▶ **TASK BRIEF**: Extract each line in the data below that contains the string "Select". Matching is case-sensitive.

▶ **SUPPLIED INFORMATION**:
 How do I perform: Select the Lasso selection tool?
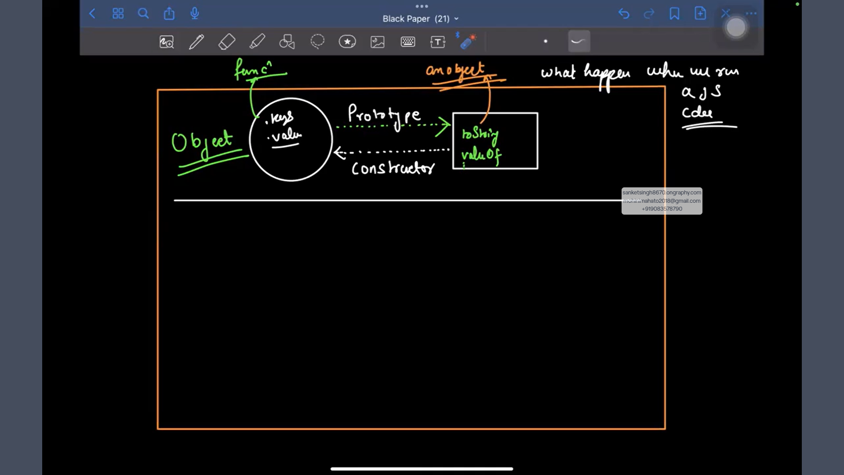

==

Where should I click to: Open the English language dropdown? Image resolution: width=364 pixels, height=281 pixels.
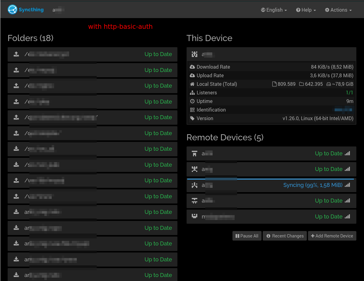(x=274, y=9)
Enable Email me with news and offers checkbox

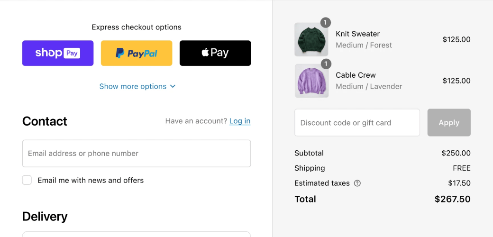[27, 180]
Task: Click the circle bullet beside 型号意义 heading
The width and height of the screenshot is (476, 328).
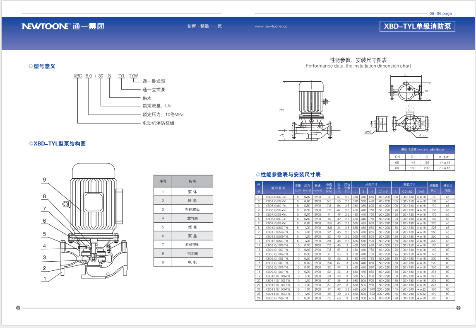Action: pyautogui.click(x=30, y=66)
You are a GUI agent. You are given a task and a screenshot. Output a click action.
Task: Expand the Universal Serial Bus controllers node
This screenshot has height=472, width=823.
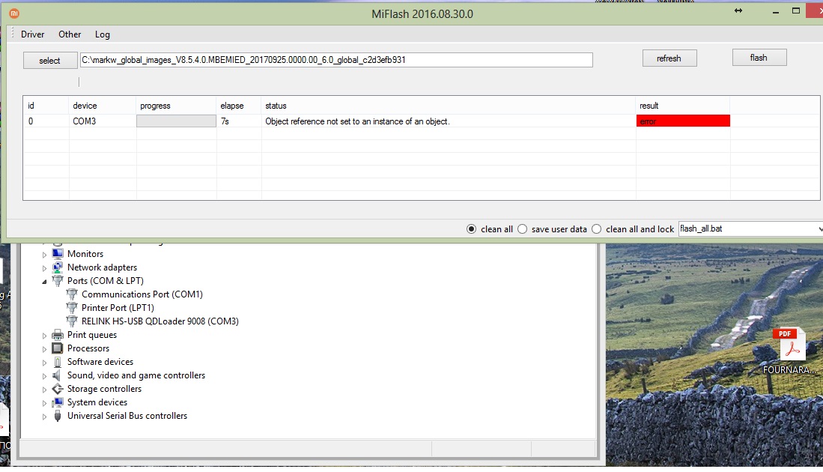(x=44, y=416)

* * *

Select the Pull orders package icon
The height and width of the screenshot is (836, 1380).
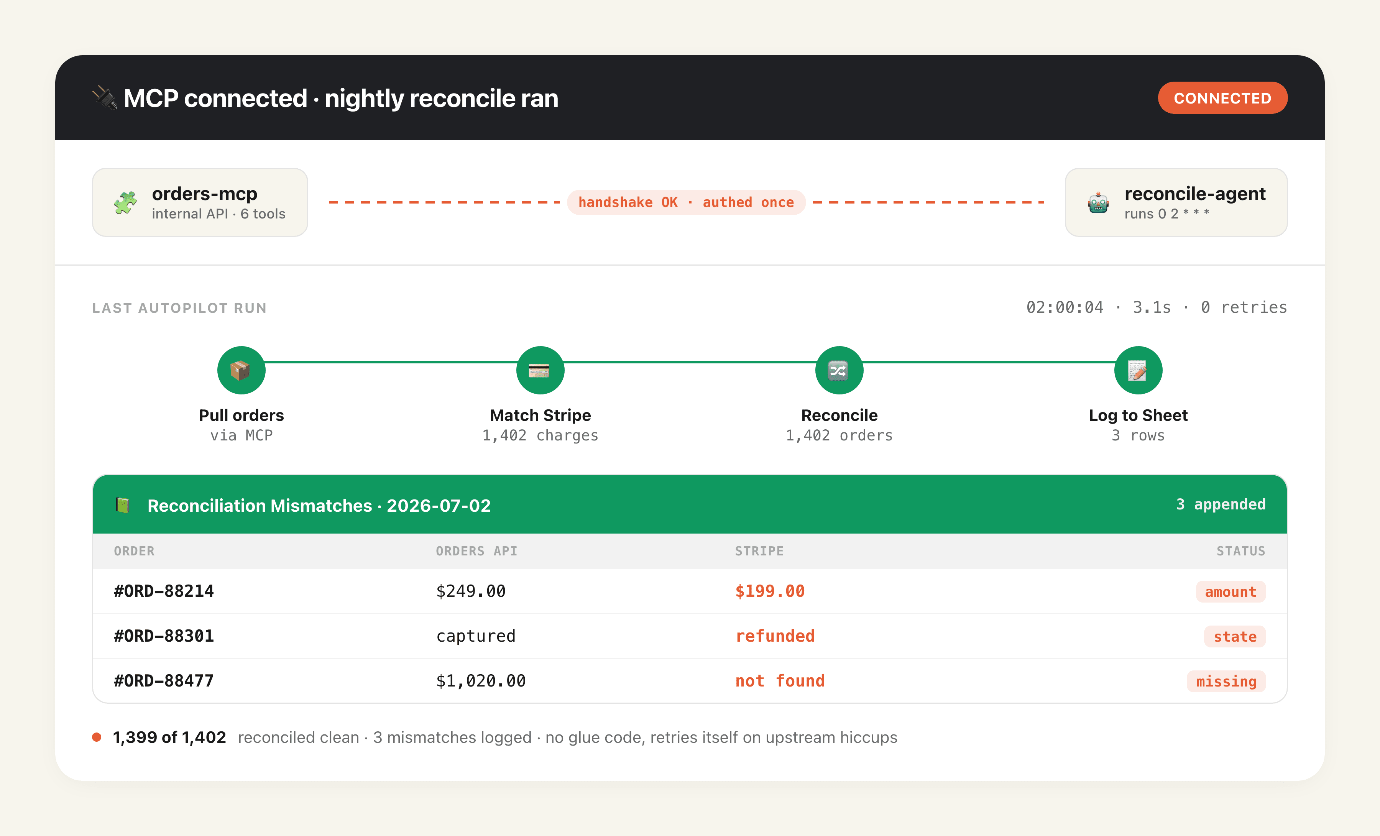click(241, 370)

▶ **OUTPUT OF THE EXERCISE**:
 How do I perform: Select the Lasso selection tool?
Select the Pull orders package icon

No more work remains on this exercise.